TASKS AND EXERCISES:
• A. State whether each statement below agrees with the Frame Generator abstract. Answer yes or no for each and quote the words of the abstract that decide it. (i) The tool is designed to reduce a set of Dutch texts to word patterns. (ii) The tool's source code is written in Java. (iii) The online demo shows the tool's main functionality on a large dataset.
• B. From the Frame Generator abstract, extract the passage between "The Frame Generator" and "and other competitions.", inclusive.

SUPPLIED PASSAGE:
=======
Abstract
Tracing semantic patterns over time on the basis of texts is still in its infancy. Most approaches build on a linguistic principle which states that the meanings of words are determined ‘by the company they keep’. In other words, meanings arise from contexts defined as distributions of words, which suggests that we can trace meanings over time by examining changing contexts. Topic modelling is at this moment the only technique based on the principle of word distributions that has gone beyond an experimental stage and has proven its value by achieving results that domain experts (in this case historians not necessarily involved in computer-assisted research) recognize.
This paper discusses a new tool, dubbed the ‘Frame Generator’, aimed at meaningfully reducing a set of (possibly thousands of) Dutch texts to word patterns that cut across the distributions generated by topic modelling, thus providing additional insight into the content of the dataset. The method implemented builds on topic modelling by combining it with two other proven techniques: (1) the automatic extraction of keywords and (2) the identification of collocates. The Python source code of the tool, offering a command line interface, is available for download on GitHub (https://github.com/jlonij/frame-generator). An online demo with a graphical user interface, showcasing the tool’s main functionality for a small dataset, can be found at http://kbresearch.nl/frames/.
The Frame Generator was developed to assist in the investigation of popular perspectives on the concept of ‘Europe’ arising from the KB collection of Dutch historical newspapers. To this end, a dataset was prepared of articles that mentioned the word ‘Europe’ at least once. A subset of articles was then selected on the basis of (Dutch-language) synonyms for the words ‘unity’ and ‘unification’ (such as ‘integration’, ‘agreement’, ‘settlement’, ‘consensus’, ‘treaty’, ‘harmony’, etc). This subset was assumed to contain news articles that discuss Europe as a unified political / cultural / economic entity, or as an entity involved in a process of unification. The other subset was based on synonyms for competitions (such as ‘match’, ‘prize’, ‘winner’, ‘cup’, etc); this subset was assumed to contain articles on sports and other competitions.
=======
RECORD SET:
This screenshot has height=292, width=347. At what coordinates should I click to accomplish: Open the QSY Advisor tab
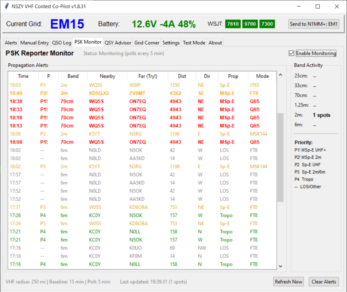point(118,43)
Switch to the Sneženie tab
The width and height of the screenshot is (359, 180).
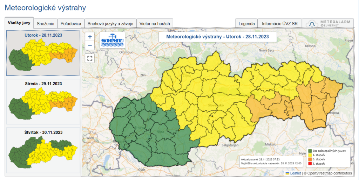tap(46, 24)
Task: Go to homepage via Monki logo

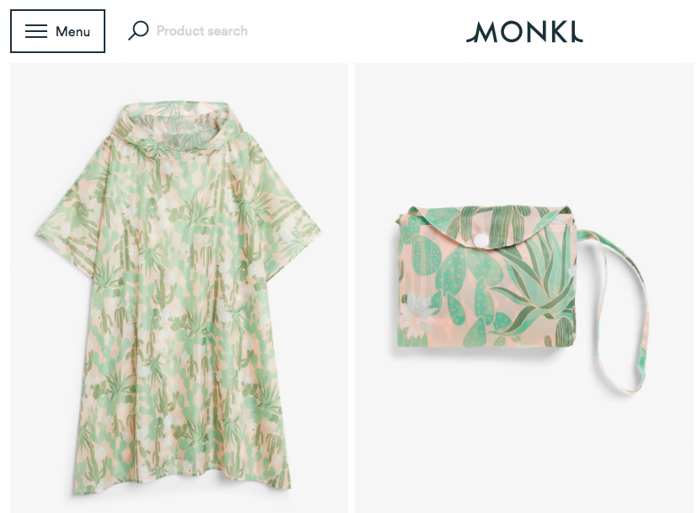Action: pos(524,32)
=======
ANSWERS FOR THIS EXERCISE:
• A.
(i) Yes: "aimed at meaningfully reducing a set of (possibly thousands of) Dutch texts to word patterns"
(ii) No: "The Python source code of the tool, offering a command line interface, is available for download on GitHub"
(iii) No: "showcasing the tool’s main functionality for a small dataset"

• B.
The Frame Generator was developed to assist in the investigation of popular perspectives on the concept of ‘Europe’ arising from the KB collection of Dutch historical newspapers. To this end, a dataset was prepared of articles that mentioned the word ‘Europe’ at least once. A subset of articles was then selected on the basis of (Dutch-language) synonyms for the words ‘unity’ and ‘unification’ (such as ‘integration’, ‘agreement’, ‘settlement’, ‘consensus’, ‘treaty’, ‘harmony’, etc). This subset was assumed to contain news articles that discuss Europe as a unified political / cultural / economic entity, or as an entity involved in a process of unification. The other subset was based on synonyms for competitions (such as ‘match’, ‘prize’, ‘winner’, ‘cup’, etc); this subset was assumed to contain articles on sports and other competitions.